_REQUIRED TASKS_
- 1) Answer these from the ffmpeg thread:
(a) Which frames does the first scene span?
(b) How long does the original video last, in seconds?
(c) What kind of frame must a video stream typically start with?
- 2) Please carry the ffmpeg thread further, picking up after its last sentence.

_PROVIDED PASSAGE_

┌──

The first scene begins from the frame 1 to 285, the second from 285 to 378 and so on. So, I made a bash script which encodes all this scenes. Basically what it does is to take the current and previous frames, then convert them to time and finally run the ffmpeg command:
begin=$(awk 'BEGIN{ print "'$previous'"/"'24'" }')
end=$(awk 'BEGIN{ print "'$current'"/"'24'" }')
time=$(awk 'BEGIN{ print "'$end'"-"'$begin'" }')
ffmpeg -i $video -r 24 -c:v libx265 -f mp4 -c:a aac -strict experimental -b:v 1.5M -ss $begin -t $time "output$count.mp4" -nostdin
This works perfect. The second method is using ffmpeg itself. I run this commands and gives me a list of times. Like this:
15.75
23.0417
56.0833
71.2917
...
Again I made a bash script that encodes all these times. In this case I don't have to convert to times because what I got are times:
time=$(awk 'BEGIN{ print "'$current'"-"'$previous'" }')
ffmpeg -i $video -r 24 -c:v libx265 -f mp4 -c:a aac -strict experimental -b:v 1.5M -ss $previous -t $time "output$count.mp4" -nostdin
After all this explained it comes the problem. Once all the scenes are encoded I need to concat them and for that what I do is to create a list with the video names and then run the ffmpeg command.
list.txt
file 'output1.mp4'
file 'output2.mp4'
file 'output3.mp4'
file 'output4.mp4'
command:
ffmpeg -f concat -i list.txt -c copy big_buck_bunny.mp4
The problem is that the "concated" video is longer than the original by 2.11 seconds. The original one lasts 596.45 seconds and the encoded lasts 598.56. I added up every video duration and I got 598.56. So, I think the problem is in the encoding process. Both videos have the same frames number. My goal is to get metrics about the encoding process, when I run VQMT to get the PSNR and SSIM I get weird results, I think is for this problem.
By the way, I'm using the big_buck_bunny video.

The probable difference is due to the copy codec. In the latter case, you tell ffmpeg to copy the segments, but it can't do that based on your input times.
It has to find first the previous I frames (a frame that can be decoded without any reference to any previous frame) and starts from here.
To get what you need, you need to either re-encode the video (like you did in the 2 former examples) or change the times to stop at I frames.
To assert I getting your issue correctly:
You have a source video (that's encoded at variable frame rate, close to 18fps)
You want to split the source video via ffmpeg, by forcing the frame rate to 24 fps.
Then you want to concat each segment.
I think the issue is mainly that you have some discrepancy in the timing (if I divide the frame index by the time you've given, I getting between 16fps to 18fps). When you are converting them in step 2, the output video segment time will be 24fps. ffmpeg does not resample in the time axis, so if you force a video rate, the video will accelerate or slow down.
There is also the issue of consistency for the stream:
Typically, a video stream must start with a I frame, so when splitting, FFMPEG has to locate the previous I frame (when using copy codec, and this changes the duration of the segment).

└──

_SUPPLIED INFORMATION_
┌──

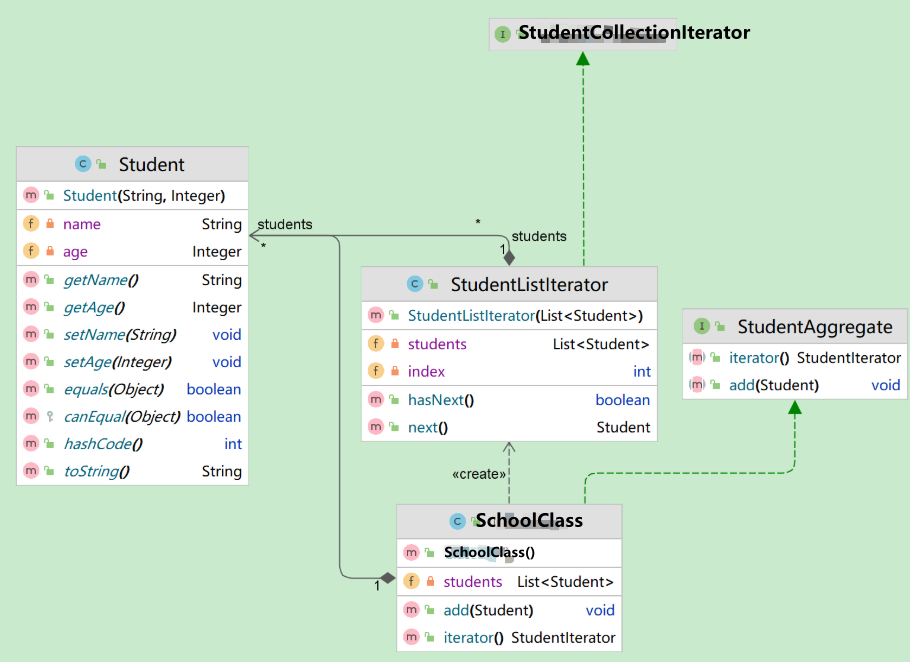Click the field icon next to name
The image size is (910, 662).
(x=31, y=224)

└──

_RESPONSES TO THE TASKS_
- 1)
(a) Frames 1 to 285.
(b) 596.45 seconds.
(c) An I frame.

- 2)
When you are concatenating, you could also have the issue of consistency (that is, if the segment you are concatenating does end with a I frame, and the next one starts with a I frame, it's possible FFMPEG drops either one, although I don't remember what is the current behavior now)
So, to solve your issue, if I were you, I would avoid step 2 (it's bad for quality anyway). That is, I would use ffmpeg to split the segments of interest based on the frame number (that's the only value that's not approximate in your scheme) in png or ppm frames (or to a pipe if you don't care about keeping them) and then concat all the frames by encoding them at the last step with the expected rate set to totalVideoTime / totalFrameCount.
You'll get a smaller and higher quality final video.
If you can't do what I said for whatever reason, at least for the concat input, you should use the ffconcat format:
ffconcat version 1.0
file segment1
duration 12.2
file segment2
duration 10.3
This will give you the expected duration by cutting each segment if it's longer
For selecting by frame number (instead of time as time is hard to get right on variable frame rate video), you should use the select filter like this:
-vf select=“between(n\,start_frame_num\,end_frame_num),setpts=STARTPTS"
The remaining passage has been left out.